August 22, 2014
Attorney Mark Pulliam has a great piece in the City Journal that shreds the “pro” arguments for “merit” selection, as well as the “con” arguments against democratic judicial elections. Some highlights:
- “In California, merit selection has contributed to the creation of the nation’s top ‘Judicial Hell Hole.’
- “Texas, [which utilizes judicial elections], is consistently hailed by business groups and CEOs for having one of the nation’s best business climates, ranking first in most surveys.”
- “Judges sometimes forget – perhaps because they wear black robes, wield a gavel, sit behind an elevated bench, and are called Your Honor – that they are just public servants, no different than legislators or governors.”
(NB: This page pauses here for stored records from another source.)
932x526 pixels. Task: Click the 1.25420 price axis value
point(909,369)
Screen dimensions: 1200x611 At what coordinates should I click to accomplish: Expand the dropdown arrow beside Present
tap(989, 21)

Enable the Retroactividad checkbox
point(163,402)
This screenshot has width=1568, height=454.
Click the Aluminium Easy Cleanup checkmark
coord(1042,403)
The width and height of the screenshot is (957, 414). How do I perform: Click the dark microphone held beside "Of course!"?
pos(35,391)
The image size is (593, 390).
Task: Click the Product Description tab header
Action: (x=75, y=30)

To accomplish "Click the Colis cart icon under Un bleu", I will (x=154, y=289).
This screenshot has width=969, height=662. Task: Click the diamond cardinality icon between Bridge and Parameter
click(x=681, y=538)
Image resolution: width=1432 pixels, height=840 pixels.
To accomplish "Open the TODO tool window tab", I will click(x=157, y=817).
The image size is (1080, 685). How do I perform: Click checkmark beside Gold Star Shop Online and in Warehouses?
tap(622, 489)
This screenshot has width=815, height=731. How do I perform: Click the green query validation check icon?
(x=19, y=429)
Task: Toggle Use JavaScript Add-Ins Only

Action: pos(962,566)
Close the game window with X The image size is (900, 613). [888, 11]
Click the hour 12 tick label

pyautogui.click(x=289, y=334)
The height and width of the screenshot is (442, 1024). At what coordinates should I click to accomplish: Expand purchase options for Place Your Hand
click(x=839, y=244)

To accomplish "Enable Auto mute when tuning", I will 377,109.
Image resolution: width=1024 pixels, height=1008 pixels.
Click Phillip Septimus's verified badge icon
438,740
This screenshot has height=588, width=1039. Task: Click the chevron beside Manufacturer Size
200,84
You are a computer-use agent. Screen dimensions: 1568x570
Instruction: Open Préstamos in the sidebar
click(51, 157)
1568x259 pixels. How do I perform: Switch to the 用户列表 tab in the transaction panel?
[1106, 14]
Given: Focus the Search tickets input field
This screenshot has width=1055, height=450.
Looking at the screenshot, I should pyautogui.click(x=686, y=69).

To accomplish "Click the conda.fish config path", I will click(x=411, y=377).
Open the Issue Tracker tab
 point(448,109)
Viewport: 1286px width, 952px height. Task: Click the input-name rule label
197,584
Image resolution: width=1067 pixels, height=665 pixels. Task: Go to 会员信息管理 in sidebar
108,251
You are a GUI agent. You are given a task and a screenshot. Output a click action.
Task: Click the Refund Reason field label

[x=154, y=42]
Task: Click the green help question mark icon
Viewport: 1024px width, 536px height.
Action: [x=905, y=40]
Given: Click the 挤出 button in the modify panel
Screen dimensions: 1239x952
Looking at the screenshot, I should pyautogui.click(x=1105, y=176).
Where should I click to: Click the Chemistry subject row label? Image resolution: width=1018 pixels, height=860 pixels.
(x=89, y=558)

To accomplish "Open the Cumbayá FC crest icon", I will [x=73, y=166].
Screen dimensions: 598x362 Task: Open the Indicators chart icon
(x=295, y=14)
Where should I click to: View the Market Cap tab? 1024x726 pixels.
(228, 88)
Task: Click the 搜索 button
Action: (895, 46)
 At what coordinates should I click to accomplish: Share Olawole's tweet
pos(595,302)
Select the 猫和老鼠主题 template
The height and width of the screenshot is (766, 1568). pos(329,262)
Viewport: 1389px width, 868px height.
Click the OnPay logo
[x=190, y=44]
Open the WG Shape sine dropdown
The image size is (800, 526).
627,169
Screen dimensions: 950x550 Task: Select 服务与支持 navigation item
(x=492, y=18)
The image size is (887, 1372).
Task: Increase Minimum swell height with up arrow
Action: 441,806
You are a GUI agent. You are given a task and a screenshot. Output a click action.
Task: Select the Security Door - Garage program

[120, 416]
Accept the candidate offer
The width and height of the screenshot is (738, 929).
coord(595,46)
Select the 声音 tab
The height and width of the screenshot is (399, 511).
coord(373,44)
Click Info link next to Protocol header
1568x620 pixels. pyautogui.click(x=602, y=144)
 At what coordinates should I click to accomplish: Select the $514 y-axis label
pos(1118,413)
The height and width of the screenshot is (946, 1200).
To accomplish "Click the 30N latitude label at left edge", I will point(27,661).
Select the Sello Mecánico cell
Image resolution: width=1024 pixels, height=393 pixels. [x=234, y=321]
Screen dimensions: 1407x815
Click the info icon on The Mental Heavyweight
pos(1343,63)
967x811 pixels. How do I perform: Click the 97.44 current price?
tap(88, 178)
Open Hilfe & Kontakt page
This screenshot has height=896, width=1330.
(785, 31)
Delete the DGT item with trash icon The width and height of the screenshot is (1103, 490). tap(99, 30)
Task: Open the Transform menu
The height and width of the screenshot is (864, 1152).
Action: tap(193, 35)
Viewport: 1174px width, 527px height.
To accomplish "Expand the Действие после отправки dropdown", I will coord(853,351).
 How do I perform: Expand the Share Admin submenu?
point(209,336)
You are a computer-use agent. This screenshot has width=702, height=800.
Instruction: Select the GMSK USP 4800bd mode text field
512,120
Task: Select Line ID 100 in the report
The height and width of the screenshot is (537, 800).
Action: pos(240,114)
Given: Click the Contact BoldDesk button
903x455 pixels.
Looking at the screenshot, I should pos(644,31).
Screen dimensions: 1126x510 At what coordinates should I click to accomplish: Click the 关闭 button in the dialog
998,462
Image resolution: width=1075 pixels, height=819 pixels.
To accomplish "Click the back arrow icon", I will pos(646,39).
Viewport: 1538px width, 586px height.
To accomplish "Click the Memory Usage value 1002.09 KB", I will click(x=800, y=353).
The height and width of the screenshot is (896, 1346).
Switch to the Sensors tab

- “We want judges to be ‘independent,’ but we also want them to be accountable … Judges sometimes deserve to be voted off the bench, and the knowledge that they will face voters can motivate them to perform their duties with diligence and integrity.”
- “ … merit selection is usually controlled by the organized bar. Lawyers as a group are not representative of the general population, and lawyers active in the state bar (or ABA) tend to be particularly partisan and ideological. (The policy positions adopted by the House of Delegates of the ABA, for example, are indistinguishable from those of the ACLU, and a far left-of-center of mainstream public opinion.”
- “Merit selection panels, such as the Judicial Nominees Evaluation (JNE) Commission in California, tend to be captured by special-interest groups … who use the evaluation to black-ball judicial candidates who don’t share their views – such as conservative lawyers or proponents of civil justice reform.”
- “Merit selection … does not remove politics from judicial selection; it simply takes control from the voters and puts it in the hands of politically active lawyers, while reducing transparency.”
October 24, 2012
The Globe Gazette is out with an editorial admonishing Iowans not to oust a fourth state Supreme Court judge over the court’s ruling requiring Iowa to perform same-sex marriages. The main thrust of the paper’s argument is this:
“Whether you are in favor of legal same-sex marriage or not (we are in favor), voting out justices based on the popularity of their decisions rather than their competence in office introduces a troubling level of politics and potential coercion into the state’s judicial system that up to now had been a model of fairness for the rest of the nation.”
But the decisive issue here isn’t the “popularity” of the decision; it’s whether Iowans believe the justices exceeded their legitimate authority by usurping legislation and creating an entirely new definition of marriage that overturns thousands of years of settled opinion. The question of whether this represents good or bad social policy rests with the people, not the Law Lords. The reason Iowa has retention elections is to keep judges accountable to the people they serve, not as a means to root out judicial corruption or incompetence, which can easily be handled by existing oversight and disciplinary measures.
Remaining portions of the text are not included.